◆ Problem statement
Everything from the line with "Image resolution: width=1524" to the line with "388x681 pixels." in the listing below, both lines included, needs to be copied exactly, apart from the pictures.

:: Dataset extract

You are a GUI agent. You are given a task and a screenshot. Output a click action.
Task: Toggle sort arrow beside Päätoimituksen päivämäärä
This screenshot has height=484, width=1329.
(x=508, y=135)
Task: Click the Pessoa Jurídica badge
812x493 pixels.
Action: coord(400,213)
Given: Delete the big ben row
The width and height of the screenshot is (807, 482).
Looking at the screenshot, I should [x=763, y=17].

::::
:: Dataset extract

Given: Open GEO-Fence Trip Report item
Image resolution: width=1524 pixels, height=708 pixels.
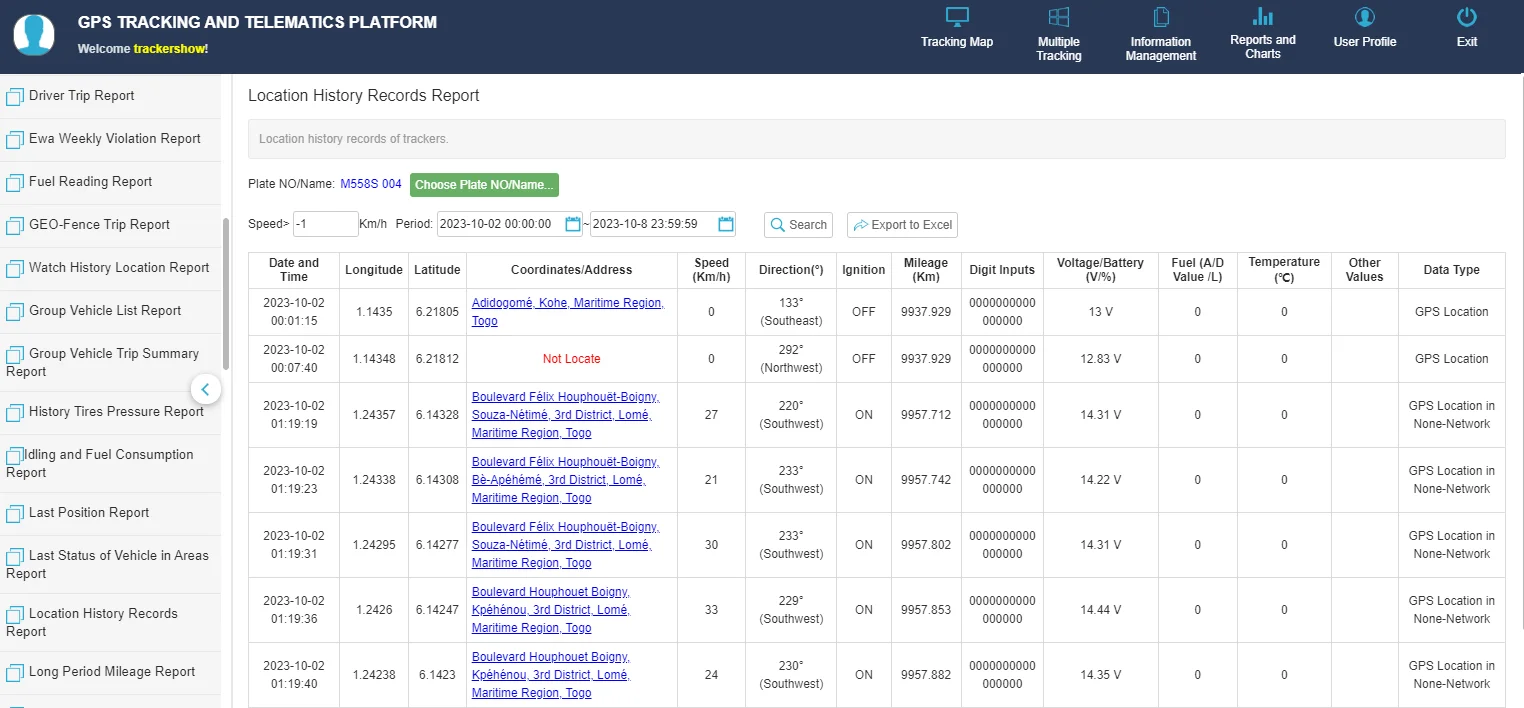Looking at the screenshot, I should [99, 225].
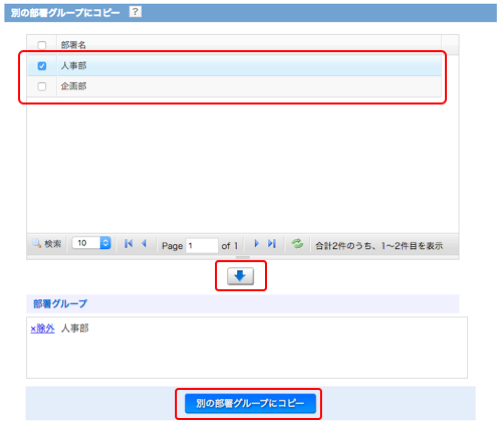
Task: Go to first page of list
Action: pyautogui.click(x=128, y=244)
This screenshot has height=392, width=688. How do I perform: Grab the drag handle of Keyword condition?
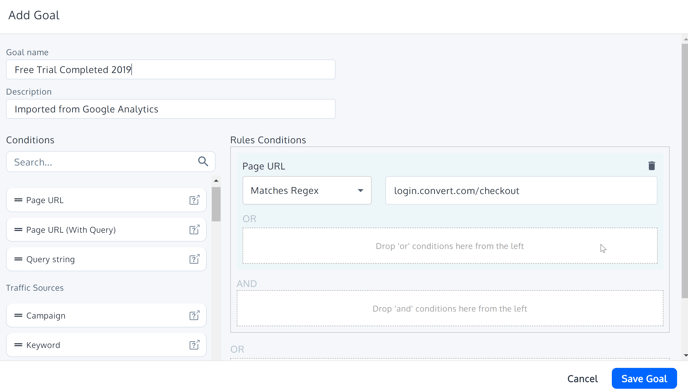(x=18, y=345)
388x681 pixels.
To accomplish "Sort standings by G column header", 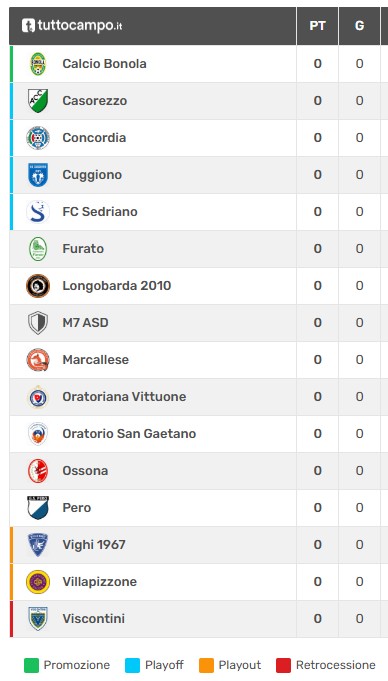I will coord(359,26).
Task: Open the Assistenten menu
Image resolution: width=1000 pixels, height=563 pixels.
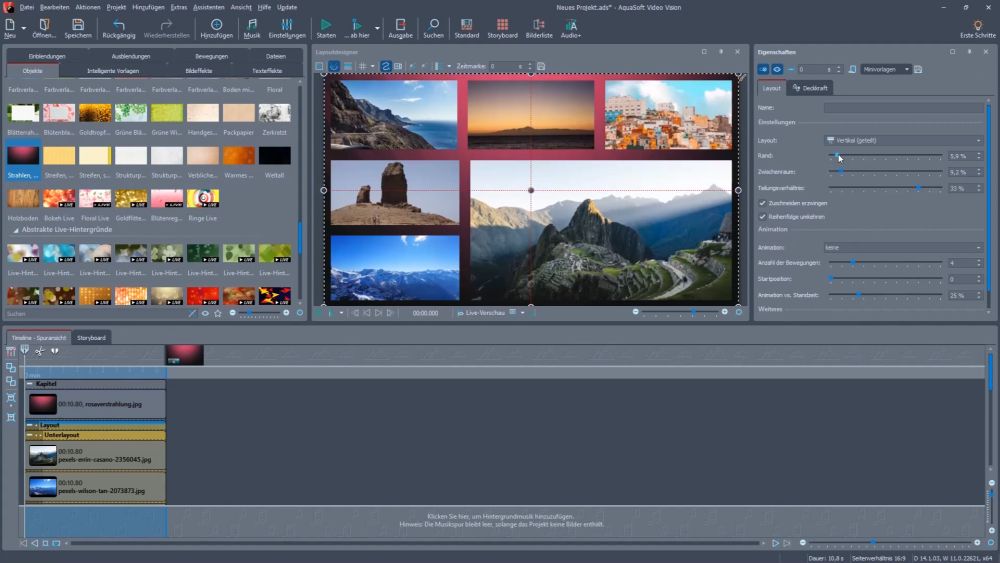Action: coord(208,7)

::::

◆ Answer space
Image resolution: width=1524 pixels, height=708 pixels.
Looking at the screenshot, I should [99, 225].
Task: Go to first page of list
Action: pyautogui.click(x=128, y=244)
This screenshot has height=392, width=688. How do I perform: Grab the drag handle of Keyword condition?
(x=18, y=345)
388x681 pixels.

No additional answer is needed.